Anyone figured out how to put the zoom buttons back on the shoulder keys?

The default config is frustrating (5D3 style)


----------



## cogden (Sep 3, 2012)

I agree - this is driving me nuts! Trying to check critical focus in LiveView used to be easy, using the right hand only, by feel. 

Have you had any luck remapping them?

Now, there are 2 methods to zoom - click the play button buried in the bottom left of the back, twice to get 10X during live view, BUT when reviewing images, clicking the same button does not zoom in - have to remember to scroll the thumbwheel.

It's bad enough that they moved the zoom in/out, but worse to have 2, and different, ways to zoom.

Maybe they'll allow programming the buttons back via firmware (yes, the holy grail of fixing UI issues thru firmware).


----------



## Viggo (Sep 3, 2012)

I love the new way.
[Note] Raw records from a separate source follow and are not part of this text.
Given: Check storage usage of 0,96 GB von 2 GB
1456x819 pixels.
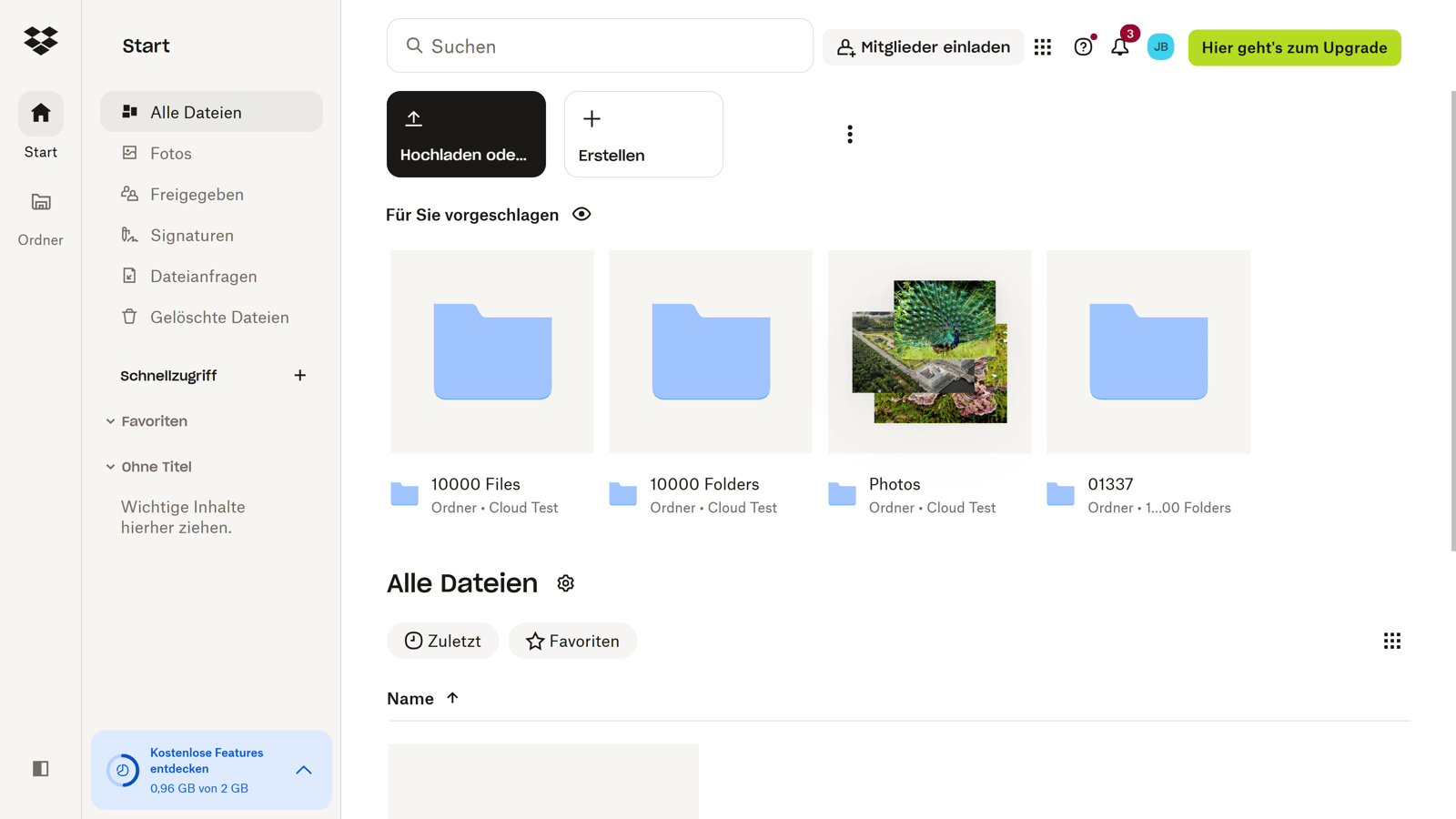Looking at the screenshot, I should [198, 788].
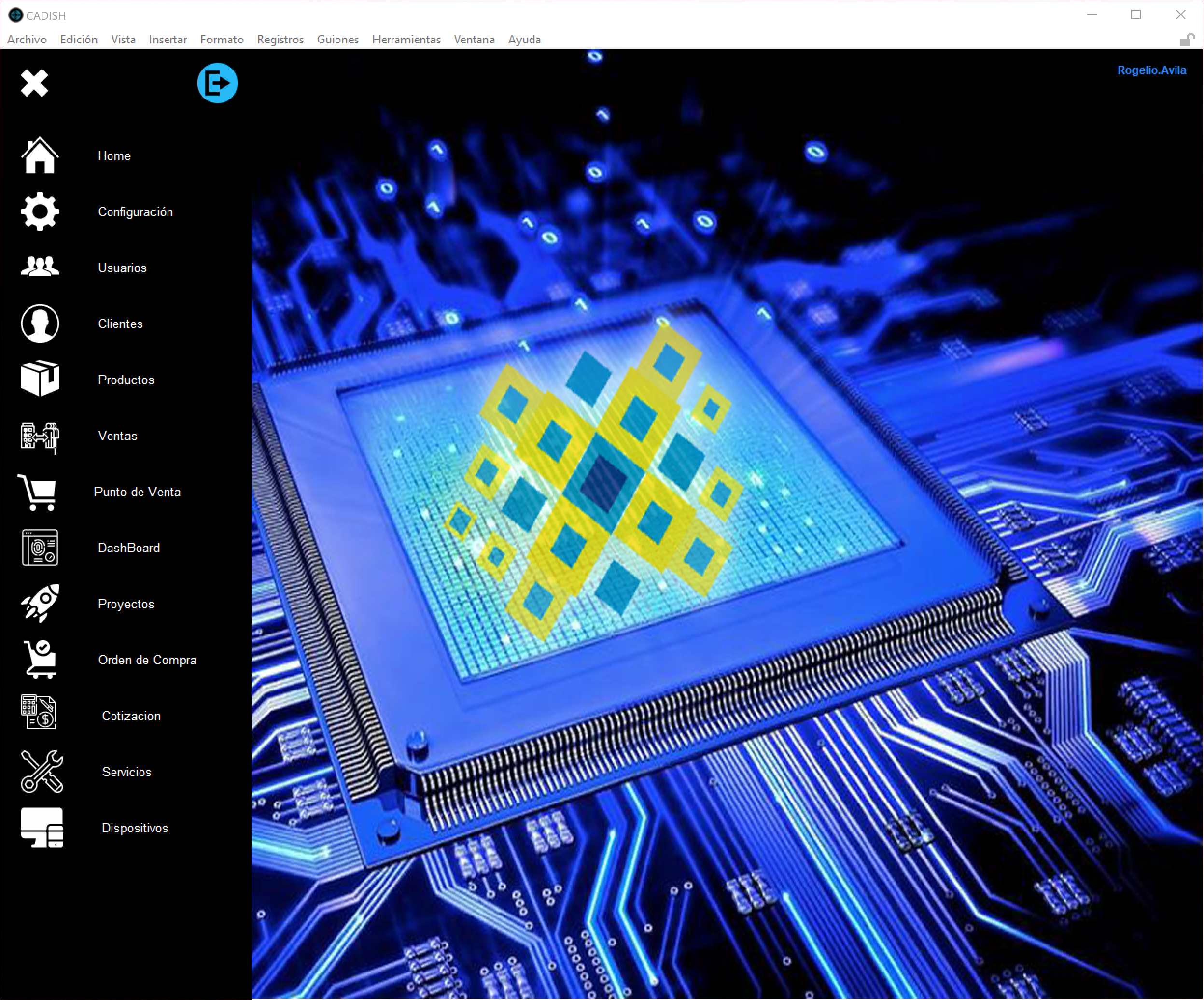Select the Cotizacion calculator icon
The width and height of the screenshot is (1204, 1000).
pyautogui.click(x=39, y=712)
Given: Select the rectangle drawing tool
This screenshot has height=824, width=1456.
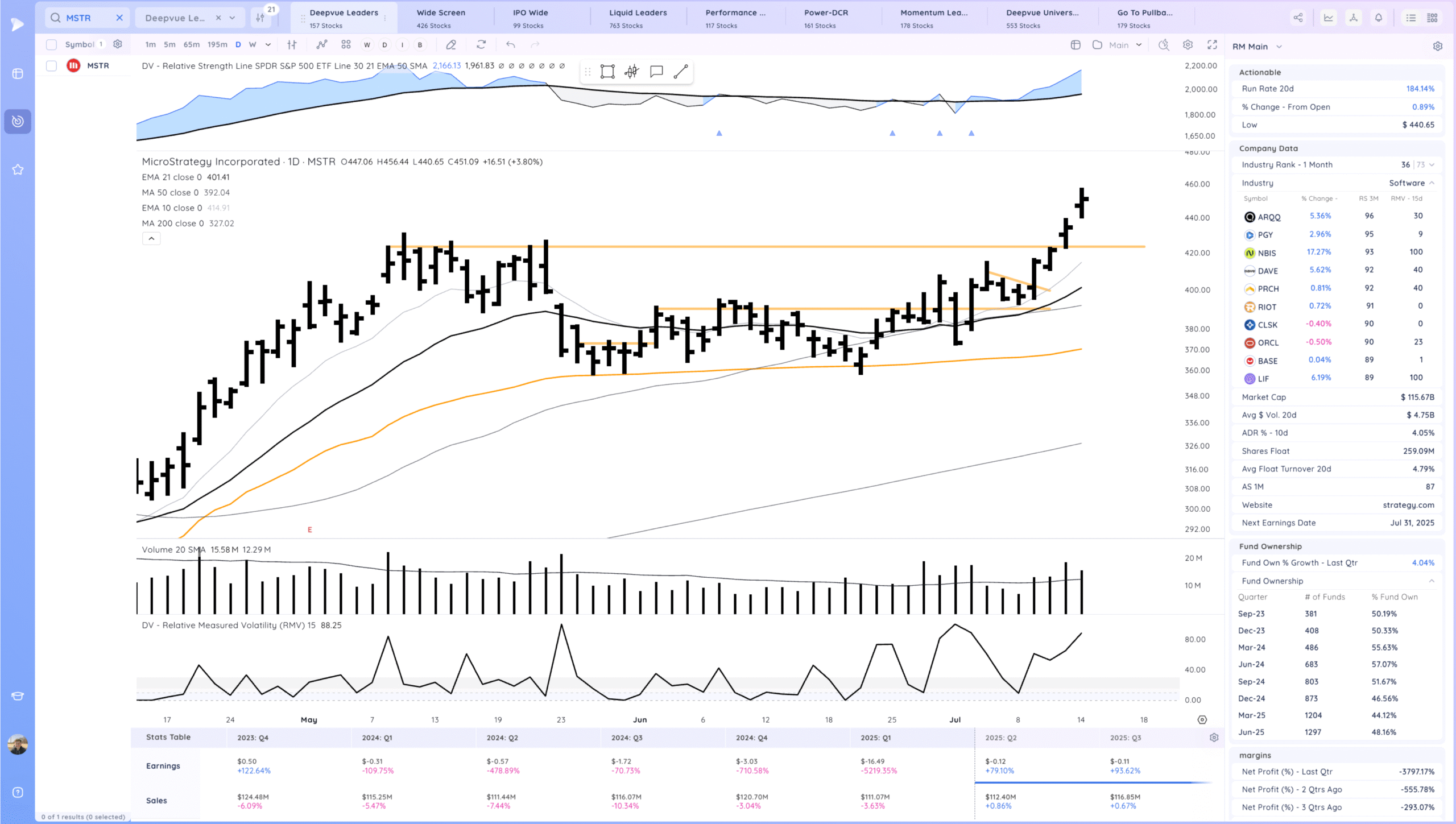Looking at the screenshot, I should 607,72.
Use the SET button.


----------



## neuroanatomist (Sep 3, 2012)

Viggo said:


> I love the new way. Use the SET button.



Ditto.


----------



## cogden (Sep 3, 2012)

Thanks, but in using the Set btn, how do you not often change the aperture? ie, in Live View, pressing Set cycles through 1X, 5X, 10X --- but in Image Review, you have to press Set then use the "aperture" wheel. 

Is there a way to make zooming consistent bt. the two modes?


----------



## neuroanatomist (Sep 3, 2012)

I have the Set button configured to zoom to 100% at the selected AF point with one press, great for checking focus in playback.


----------



## Viggo (Sep 3, 2012)

neuroanatomist said:


> I have the Set button configured to zoom to 100% at the selected AF point with one press, great for checking focus in playback.



Ditto! ;D no wheelscrolling needed. 

I also found å workaround for the having to push play to scroll through images. When a shot is taken I push the shutter to go out of review mode then push SET button twice to zoom in and out and then scroll the big wheel. Then i don't have to reach for the playbutton.


----------



## Cannon Man (Sep 3, 2012)

I love the new way.


----------



## cogden (Sep 3, 2012)

Thanks to all for the tutelage! I just tried it out the Oslo airport hotel window, with a loaner 800mm, at the planes landing/taking off and I think I've got it nailed.

One surprise discovery: if you press the LCD Light button while reviewing images, it brings up the Screen Brightness adjustment. (the tradeoff is that you lose the ability to illuminate the lower LCD to find the voice recorder button) 

Nice easter egg (to me anyway).


----------



## Viggo (Sep 3, 2012)

cogden said:


> Thanks to all for the tutelage! I just tried it out the Oslo airport hotel window, with a loaner 800mm, at the planes landing/taking off and I think I've got it nailed.
> 
> One surprise discovery: if you press the LCD Light button while reviewing images, it brings up the Screen Brightness adjustment. (the tradeoff is that you lose the ability to illuminate the lower LCD to find the voice recorder button)
> 
> Nice easter egg (to me anyway).



I worked ten years at the electronicsshop at Gardermoen (Osl airport) a few parties at that hotel, LOL.


----------